Caltanissetta – In sedici sono indagati per caporalato. Sono tutti finiti nel mirino di un’indagine, chiusa nella fase preliminare, curata da polizia e carabinieri sotto il coordinamento della procura nissena.
A loro carico sono stati ipotizzati i reati di intermediazione illecita pero lo sfruttamento lavorativo e impiego di manodopera in condizioni di sfruttamento.
Secondo la ricostruzione investigativa i braccianti venivano reclutati nel capoluogo nisseno e poi, a bordo di vecchi furgoni, poco sicuri, venivano trasportati nelle campagne di Caltanissetta e Agrigento. Quasi tutti abitano a Caltanissetta ed è in pieno centro che venivano assoldati.
Le indagini di squadra mobile della polizia e nucleo operativo e radiomobile dei carabinieri sono andate avanti per lungo tempo. Sono iniziate alla fine del 2020. E alla fine è stato ricostruito un quadro che avrebbe chiaramente fatto delineare lo sfruttamento del lavoro da parte d’imprenditori agricoli o proprietari terrieri del Nisseno e dell’Agrigentino. Più in dettaglio Delia, Sommatino, Palma di Montechiaro e Ravanusa.

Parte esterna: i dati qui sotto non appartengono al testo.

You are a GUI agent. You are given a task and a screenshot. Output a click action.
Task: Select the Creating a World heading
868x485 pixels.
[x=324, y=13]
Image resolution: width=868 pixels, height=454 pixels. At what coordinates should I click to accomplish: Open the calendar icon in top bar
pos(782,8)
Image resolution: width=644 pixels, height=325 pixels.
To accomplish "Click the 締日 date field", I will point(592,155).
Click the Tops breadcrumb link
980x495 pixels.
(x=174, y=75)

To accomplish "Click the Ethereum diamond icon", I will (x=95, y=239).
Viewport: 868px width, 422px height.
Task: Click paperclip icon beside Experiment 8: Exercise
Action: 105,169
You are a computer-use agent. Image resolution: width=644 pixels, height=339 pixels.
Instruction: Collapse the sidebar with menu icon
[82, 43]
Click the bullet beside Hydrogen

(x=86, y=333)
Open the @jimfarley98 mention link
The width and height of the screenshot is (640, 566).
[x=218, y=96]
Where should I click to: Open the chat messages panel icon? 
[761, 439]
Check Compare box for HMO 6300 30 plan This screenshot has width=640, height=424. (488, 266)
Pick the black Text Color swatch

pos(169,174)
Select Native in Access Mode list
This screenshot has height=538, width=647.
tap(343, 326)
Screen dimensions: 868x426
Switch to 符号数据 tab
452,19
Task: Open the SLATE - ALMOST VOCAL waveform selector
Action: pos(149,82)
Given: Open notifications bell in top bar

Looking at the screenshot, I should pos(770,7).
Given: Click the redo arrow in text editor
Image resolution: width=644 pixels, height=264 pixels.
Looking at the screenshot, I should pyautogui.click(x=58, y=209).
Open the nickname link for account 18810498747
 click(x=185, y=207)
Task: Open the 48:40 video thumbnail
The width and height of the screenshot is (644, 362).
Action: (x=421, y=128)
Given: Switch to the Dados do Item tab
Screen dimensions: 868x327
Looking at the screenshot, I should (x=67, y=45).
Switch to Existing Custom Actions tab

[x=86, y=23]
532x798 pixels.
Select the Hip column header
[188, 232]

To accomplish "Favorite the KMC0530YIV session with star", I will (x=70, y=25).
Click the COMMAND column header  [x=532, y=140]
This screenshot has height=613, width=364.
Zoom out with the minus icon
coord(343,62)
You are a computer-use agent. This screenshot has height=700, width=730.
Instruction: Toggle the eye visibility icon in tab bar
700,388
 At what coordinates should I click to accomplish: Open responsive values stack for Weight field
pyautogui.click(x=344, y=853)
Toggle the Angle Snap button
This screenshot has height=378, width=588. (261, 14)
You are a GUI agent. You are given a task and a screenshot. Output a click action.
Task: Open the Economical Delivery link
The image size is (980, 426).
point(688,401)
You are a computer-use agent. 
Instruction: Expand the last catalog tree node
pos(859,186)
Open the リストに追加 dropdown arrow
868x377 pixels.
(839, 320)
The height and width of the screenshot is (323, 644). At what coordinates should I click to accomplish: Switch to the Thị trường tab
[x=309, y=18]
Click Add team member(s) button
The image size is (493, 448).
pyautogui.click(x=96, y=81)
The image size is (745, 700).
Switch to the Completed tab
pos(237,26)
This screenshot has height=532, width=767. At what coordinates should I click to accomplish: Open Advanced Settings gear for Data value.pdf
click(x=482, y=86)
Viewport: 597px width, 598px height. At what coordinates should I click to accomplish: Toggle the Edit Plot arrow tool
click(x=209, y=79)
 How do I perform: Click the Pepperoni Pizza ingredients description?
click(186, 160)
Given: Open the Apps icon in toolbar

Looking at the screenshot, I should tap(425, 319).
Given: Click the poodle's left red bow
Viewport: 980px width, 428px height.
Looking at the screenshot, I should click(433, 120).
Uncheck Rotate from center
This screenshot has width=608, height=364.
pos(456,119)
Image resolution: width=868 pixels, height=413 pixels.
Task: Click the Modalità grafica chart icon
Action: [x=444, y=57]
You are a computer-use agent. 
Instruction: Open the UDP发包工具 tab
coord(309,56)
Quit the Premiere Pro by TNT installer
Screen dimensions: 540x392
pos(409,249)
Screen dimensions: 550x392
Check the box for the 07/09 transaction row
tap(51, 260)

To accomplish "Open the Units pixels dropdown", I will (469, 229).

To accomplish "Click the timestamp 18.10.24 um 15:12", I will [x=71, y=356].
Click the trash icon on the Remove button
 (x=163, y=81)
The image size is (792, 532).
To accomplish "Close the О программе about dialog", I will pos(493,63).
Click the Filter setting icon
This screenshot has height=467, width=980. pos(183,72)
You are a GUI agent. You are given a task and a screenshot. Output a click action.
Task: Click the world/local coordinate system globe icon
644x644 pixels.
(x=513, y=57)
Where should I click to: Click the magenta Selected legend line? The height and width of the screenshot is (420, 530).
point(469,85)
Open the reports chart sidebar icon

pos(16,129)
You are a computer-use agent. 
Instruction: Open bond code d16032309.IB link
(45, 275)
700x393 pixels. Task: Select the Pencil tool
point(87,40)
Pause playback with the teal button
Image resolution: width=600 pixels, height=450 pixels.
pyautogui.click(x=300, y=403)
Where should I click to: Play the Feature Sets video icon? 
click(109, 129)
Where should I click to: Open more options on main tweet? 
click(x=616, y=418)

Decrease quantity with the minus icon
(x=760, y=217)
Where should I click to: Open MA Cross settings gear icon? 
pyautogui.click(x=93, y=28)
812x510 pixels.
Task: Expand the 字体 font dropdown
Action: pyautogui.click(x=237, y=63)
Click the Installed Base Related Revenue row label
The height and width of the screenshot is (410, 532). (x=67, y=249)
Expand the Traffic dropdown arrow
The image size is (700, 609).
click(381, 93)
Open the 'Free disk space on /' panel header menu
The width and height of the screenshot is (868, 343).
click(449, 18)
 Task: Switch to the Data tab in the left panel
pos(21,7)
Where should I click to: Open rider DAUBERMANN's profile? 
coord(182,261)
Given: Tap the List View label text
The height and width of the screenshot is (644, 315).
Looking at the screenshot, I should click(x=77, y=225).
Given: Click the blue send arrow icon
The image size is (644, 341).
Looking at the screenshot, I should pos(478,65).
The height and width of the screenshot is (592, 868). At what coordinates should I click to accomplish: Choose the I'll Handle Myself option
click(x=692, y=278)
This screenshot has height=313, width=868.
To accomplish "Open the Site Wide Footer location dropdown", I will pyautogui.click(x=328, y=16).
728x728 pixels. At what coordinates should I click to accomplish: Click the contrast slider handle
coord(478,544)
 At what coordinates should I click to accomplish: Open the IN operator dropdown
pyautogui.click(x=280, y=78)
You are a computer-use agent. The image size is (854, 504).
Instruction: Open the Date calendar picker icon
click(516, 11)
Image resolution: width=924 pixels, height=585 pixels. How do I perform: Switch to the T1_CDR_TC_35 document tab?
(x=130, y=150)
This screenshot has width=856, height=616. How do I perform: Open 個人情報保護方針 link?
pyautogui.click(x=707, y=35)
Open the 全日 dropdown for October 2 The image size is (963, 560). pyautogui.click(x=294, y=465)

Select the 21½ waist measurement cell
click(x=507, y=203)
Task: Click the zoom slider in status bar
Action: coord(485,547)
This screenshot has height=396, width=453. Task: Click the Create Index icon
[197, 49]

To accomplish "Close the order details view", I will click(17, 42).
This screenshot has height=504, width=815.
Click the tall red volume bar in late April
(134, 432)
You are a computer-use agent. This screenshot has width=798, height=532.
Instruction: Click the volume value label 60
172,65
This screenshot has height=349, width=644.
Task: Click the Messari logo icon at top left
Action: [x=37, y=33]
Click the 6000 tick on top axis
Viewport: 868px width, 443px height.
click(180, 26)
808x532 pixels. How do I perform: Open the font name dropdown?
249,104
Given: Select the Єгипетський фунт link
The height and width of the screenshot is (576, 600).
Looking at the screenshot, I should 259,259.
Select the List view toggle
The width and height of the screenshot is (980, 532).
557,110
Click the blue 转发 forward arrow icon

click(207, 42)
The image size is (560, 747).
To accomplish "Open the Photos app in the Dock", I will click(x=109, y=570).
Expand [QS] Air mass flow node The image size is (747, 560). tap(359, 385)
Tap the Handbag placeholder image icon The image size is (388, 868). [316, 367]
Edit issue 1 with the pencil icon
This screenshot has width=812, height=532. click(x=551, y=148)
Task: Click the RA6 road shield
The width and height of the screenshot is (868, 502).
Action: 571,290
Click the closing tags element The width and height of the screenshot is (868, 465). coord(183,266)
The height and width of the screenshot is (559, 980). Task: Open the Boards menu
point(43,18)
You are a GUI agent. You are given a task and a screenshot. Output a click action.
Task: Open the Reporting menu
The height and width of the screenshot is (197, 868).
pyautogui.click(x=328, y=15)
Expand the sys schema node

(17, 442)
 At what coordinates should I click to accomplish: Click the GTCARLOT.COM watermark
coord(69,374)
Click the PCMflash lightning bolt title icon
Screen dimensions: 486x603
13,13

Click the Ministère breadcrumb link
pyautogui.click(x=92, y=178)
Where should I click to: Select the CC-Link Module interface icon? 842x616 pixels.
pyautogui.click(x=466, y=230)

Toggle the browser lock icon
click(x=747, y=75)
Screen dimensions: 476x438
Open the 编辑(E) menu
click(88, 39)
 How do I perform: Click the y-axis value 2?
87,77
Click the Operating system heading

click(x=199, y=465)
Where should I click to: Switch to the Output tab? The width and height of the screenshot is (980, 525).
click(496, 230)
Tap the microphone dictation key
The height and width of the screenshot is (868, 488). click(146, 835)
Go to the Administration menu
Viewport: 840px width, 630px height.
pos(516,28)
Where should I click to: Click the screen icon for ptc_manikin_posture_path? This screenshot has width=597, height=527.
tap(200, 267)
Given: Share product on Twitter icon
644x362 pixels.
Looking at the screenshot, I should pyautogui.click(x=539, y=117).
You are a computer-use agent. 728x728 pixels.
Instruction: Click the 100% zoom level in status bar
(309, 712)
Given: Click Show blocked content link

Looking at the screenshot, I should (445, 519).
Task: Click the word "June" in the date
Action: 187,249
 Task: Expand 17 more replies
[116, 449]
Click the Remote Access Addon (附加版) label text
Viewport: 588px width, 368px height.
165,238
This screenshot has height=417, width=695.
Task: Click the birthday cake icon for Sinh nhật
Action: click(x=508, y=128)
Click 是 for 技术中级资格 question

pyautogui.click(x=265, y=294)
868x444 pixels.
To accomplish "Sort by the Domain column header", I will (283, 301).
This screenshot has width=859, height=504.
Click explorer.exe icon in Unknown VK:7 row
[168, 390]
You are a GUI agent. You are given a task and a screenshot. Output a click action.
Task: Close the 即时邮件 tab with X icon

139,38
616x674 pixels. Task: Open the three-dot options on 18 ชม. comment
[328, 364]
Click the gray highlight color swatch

È emersa pure l’intermediazione illecita, con il reclutamento di manodopera a basso costo , costretta a lavorare in condizioni di sfruttamento.
Avrebbero fatto leva sullo stato di necessità dei lavoratori, perlopiù di nazionalità straniera , costretti ad accettare quelle condizioni per le precarie situazioni socio-economiche in cui versavano.
Durante le indagini sono state raccolte diverse intercettazioni telefoniche tra “caporali” e imprenditori agricoli per concordare, di volta in volta, il numero di operai di cui avevano bisogno e il compenso.
Poi gli intermediari, al momento della consegna dei soldi, facevano la cresta sulle paghe degli operai, già sottopagati alla fonte per la grande mole di lavoro svolto.
Poi, quanto a di orario di lavoro, riposi, ferie e malattia, si sarebbe ricaduto nel puro sfruttamento.
Peraltro i braccianti non sarebbero mai stati sottoposti a visite mediche obbligatorie, non avrebbero mai partecipato a corsi di formazione per l’utilizzo di sostanze nocive, come fertilizzanti o antiparassitari, né sarebbero mai stati dotati di strumenti di protezione.